The world’s most popular cryptocurrency has fallen sharply as regulatory scrutiny of Facebook’s ambitious plan to release its own digital coin, called Libra, has spoiled bitcoin’s big rally this year.
The price of bitcoin recently slid to about $9,100, according to research site CoinDesk. Before bouncing back later Wednesday, it had lost almost a third of its value after trading above $13,000 a week ago, which was near its high for the year.
Enthusiasm about Facebook’s plans drove much of the earlier rally. There was hope that Libra would bring widespread cryptocurrency adoption and legitimize the industry, from which bitcoin would benefit.
To make matters worse, investment guru and bitcoin skeptic Ray Dalio’s here to remind users of a different social media platform that there’s a proven non-fiat-currency store of value out there, and now’s a pretty good time to buy some.

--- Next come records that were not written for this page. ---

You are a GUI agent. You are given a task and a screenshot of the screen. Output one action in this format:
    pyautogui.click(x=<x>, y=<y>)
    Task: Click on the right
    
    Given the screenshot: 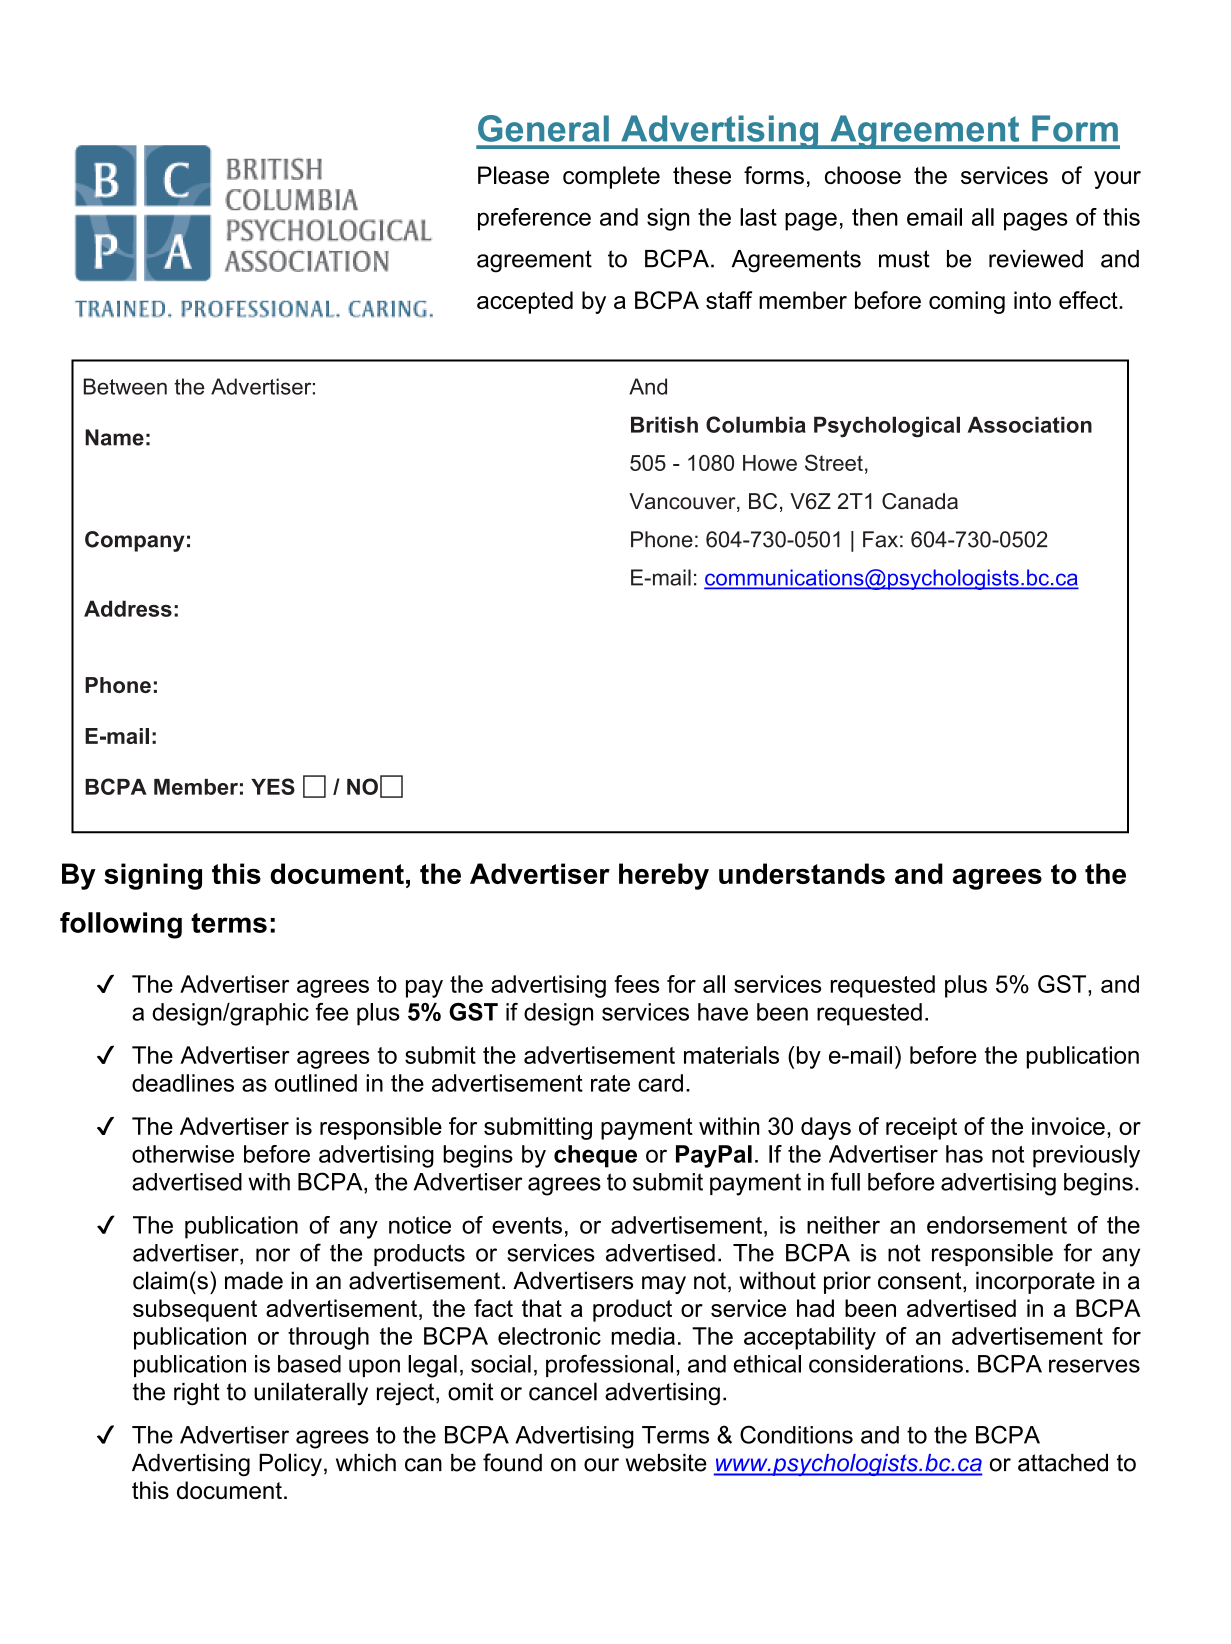 What is the action you would take?
    pyautogui.click(x=197, y=1394)
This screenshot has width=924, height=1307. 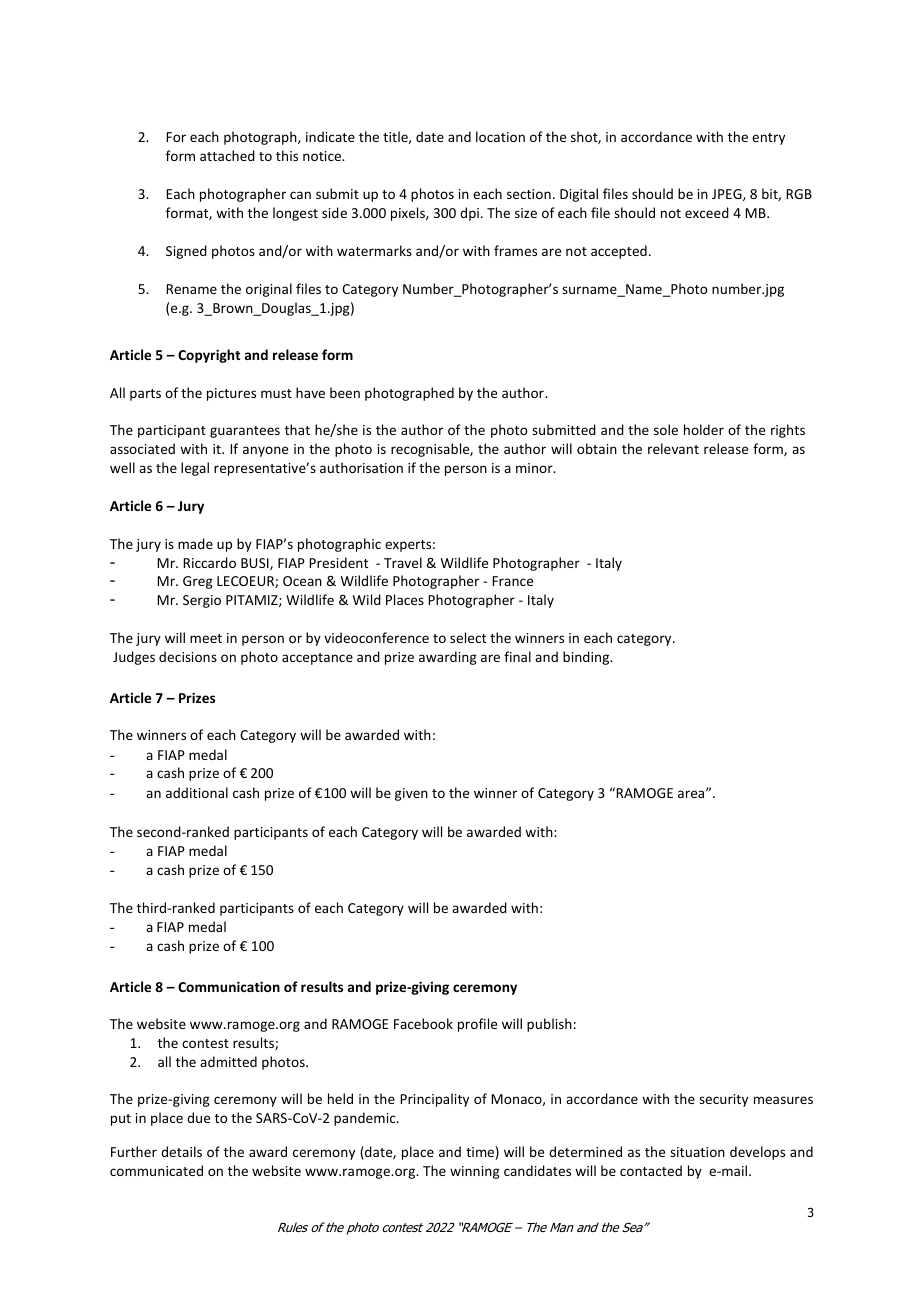 I want to click on JPEG, so click(x=728, y=195).
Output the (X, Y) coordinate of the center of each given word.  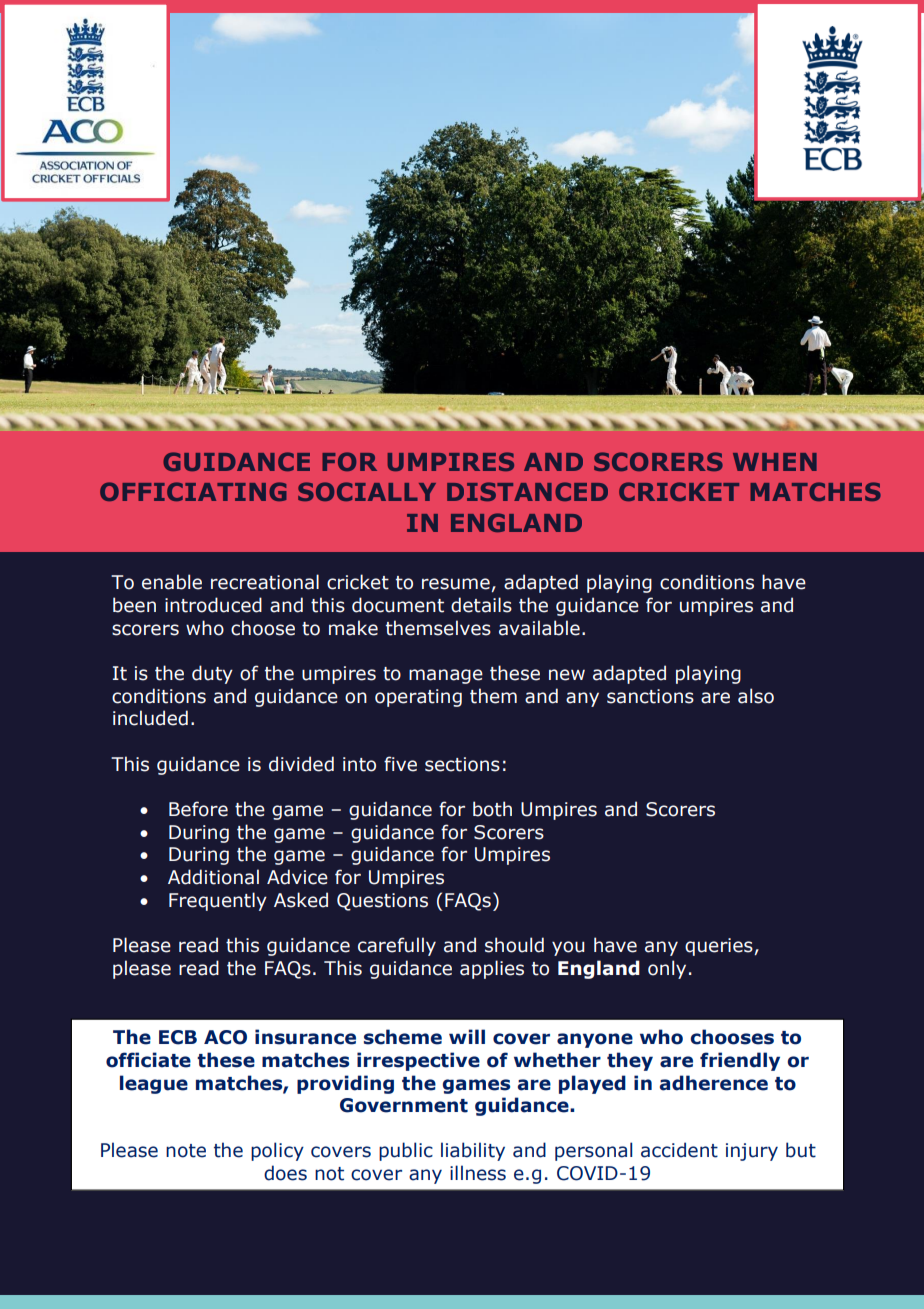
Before (198, 809)
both (492, 809)
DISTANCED (527, 491)
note (186, 1151)
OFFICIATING (193, 491)
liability (473, 1151)
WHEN (775, 462)
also (756, 696)
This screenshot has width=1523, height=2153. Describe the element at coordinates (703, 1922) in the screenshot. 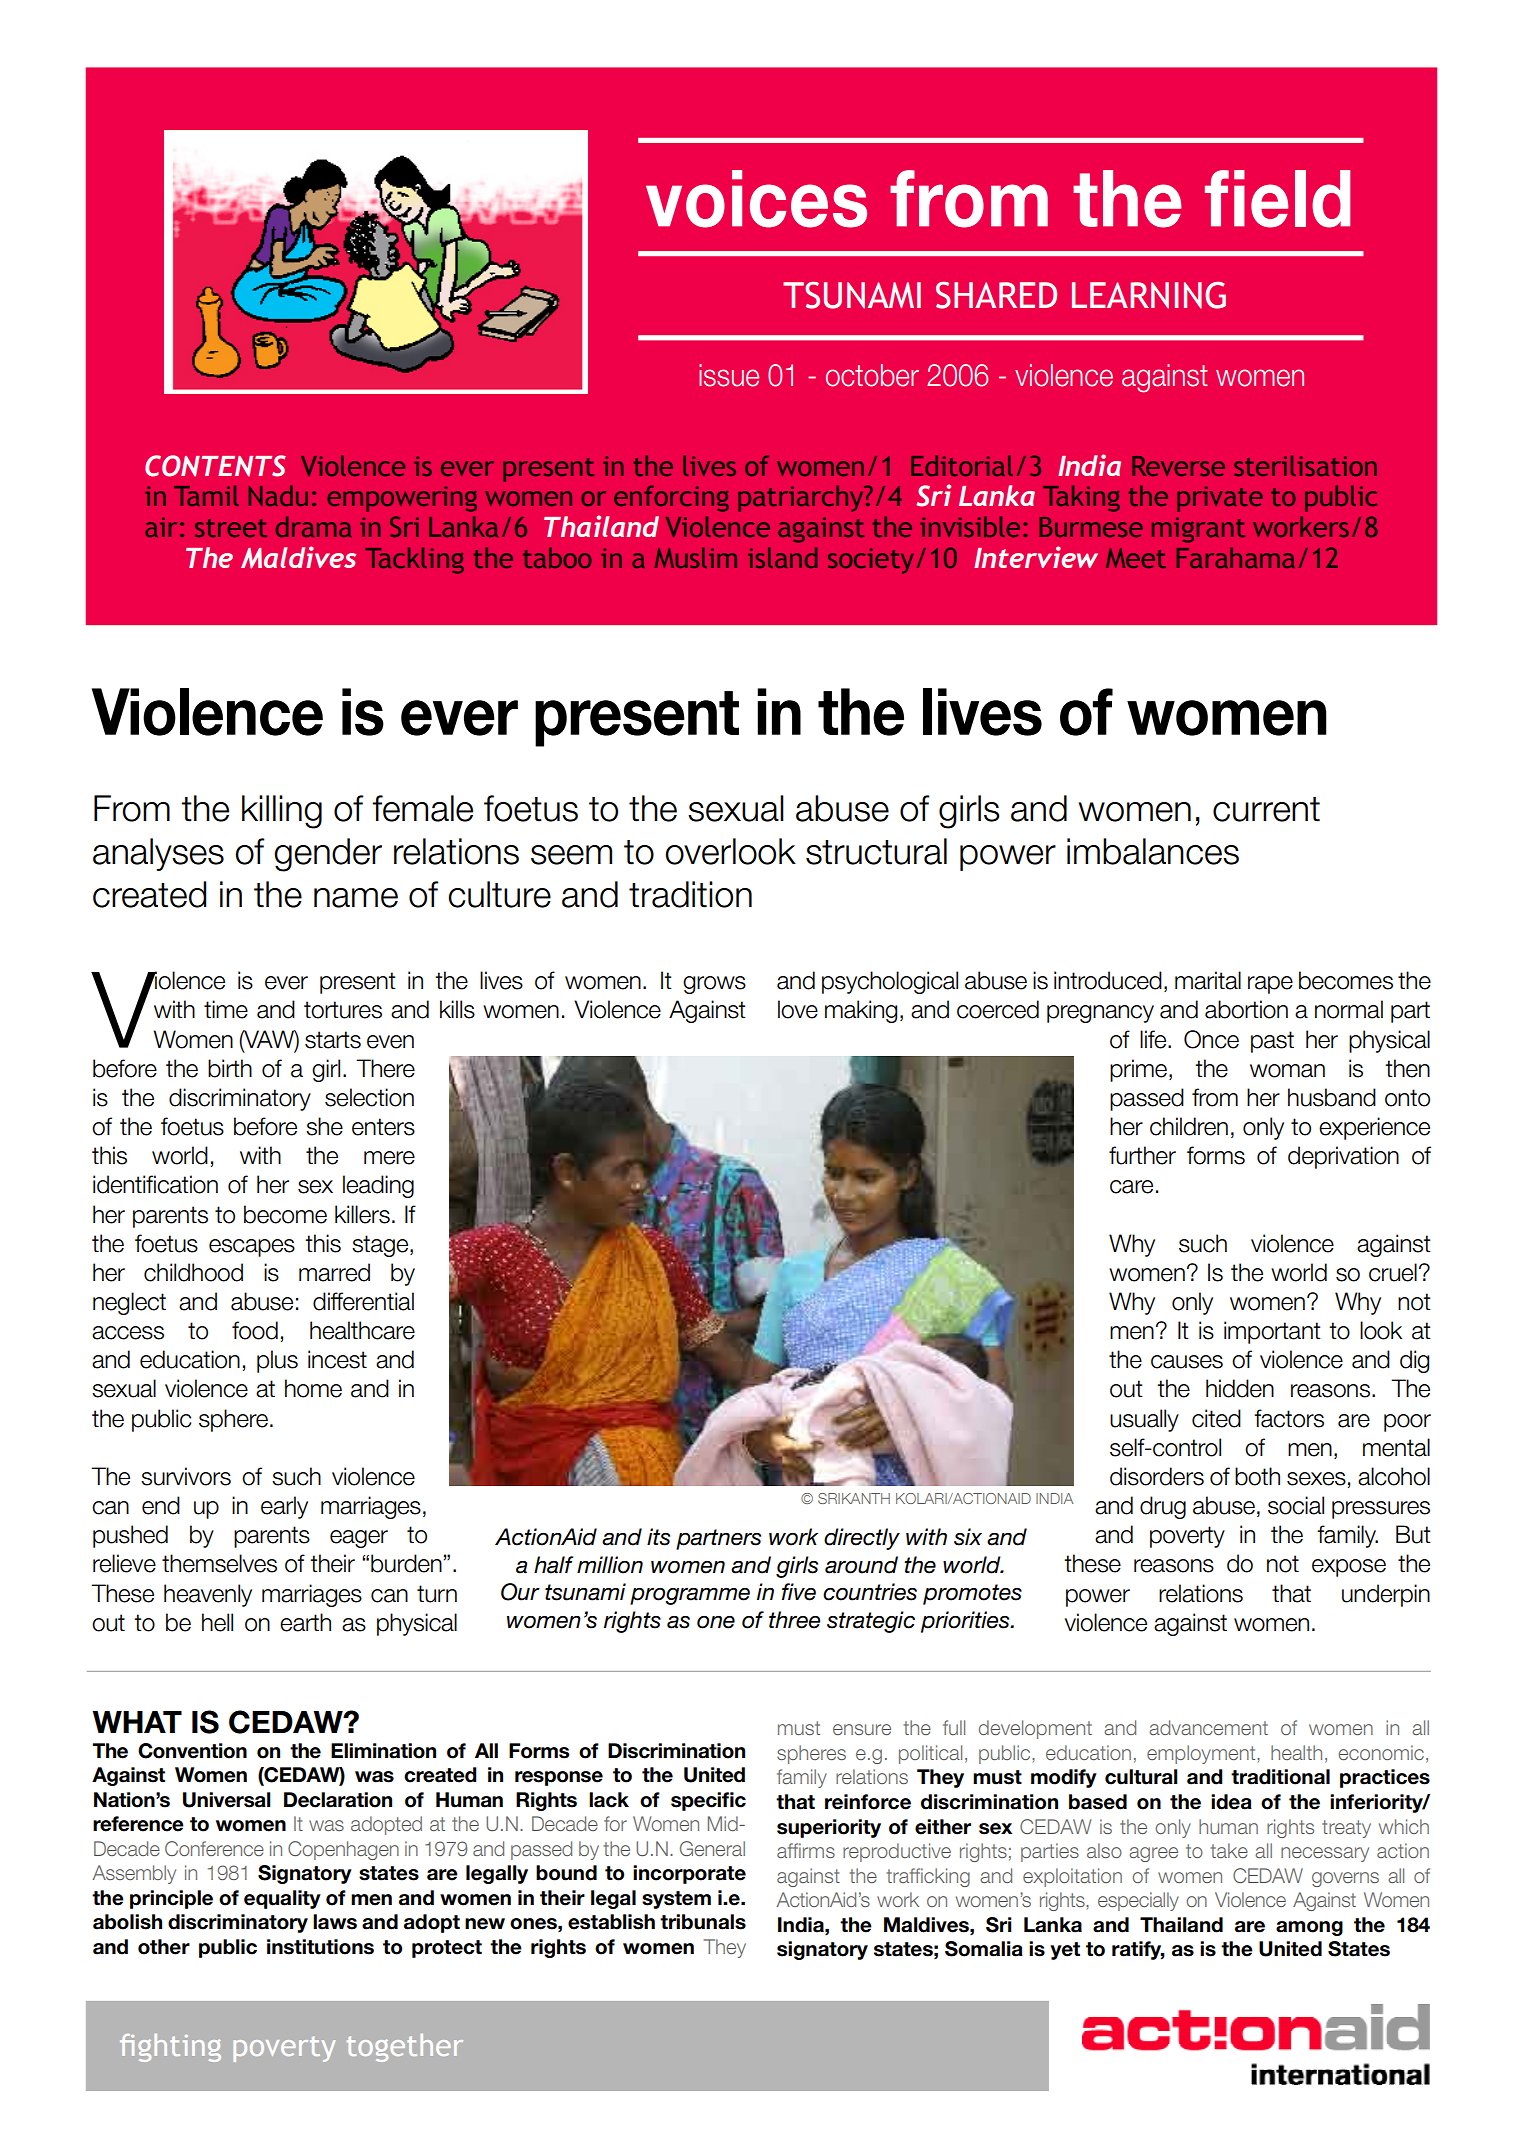

I see `tribunals` at that location.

Most people now believe the best “risky investments” will continue to be equity and equity-like investments, such as leveraged private equity, leveraged real estate, and venture capital, and this is especially true when central banks are reflating…. I think these are unlikely to be good real returning investments and that those that will most likely do best will be those that do well when the value of money is being depreciated and domestic and international conflicts are significant, such as gold. Additionally, for reasons I will explain in the near future, most investors are underweighted in such assets, meaning that if they just wanted to have a better balanced portfolio to reduce risk, they would have more of this sort of asset. For this reason, I believe that it would be both risk-reducing and return-enhancing to consider adding gold to one’s portfolio. I will soon send out an explanation of why I believe that gold is an effective portfolio diversifier.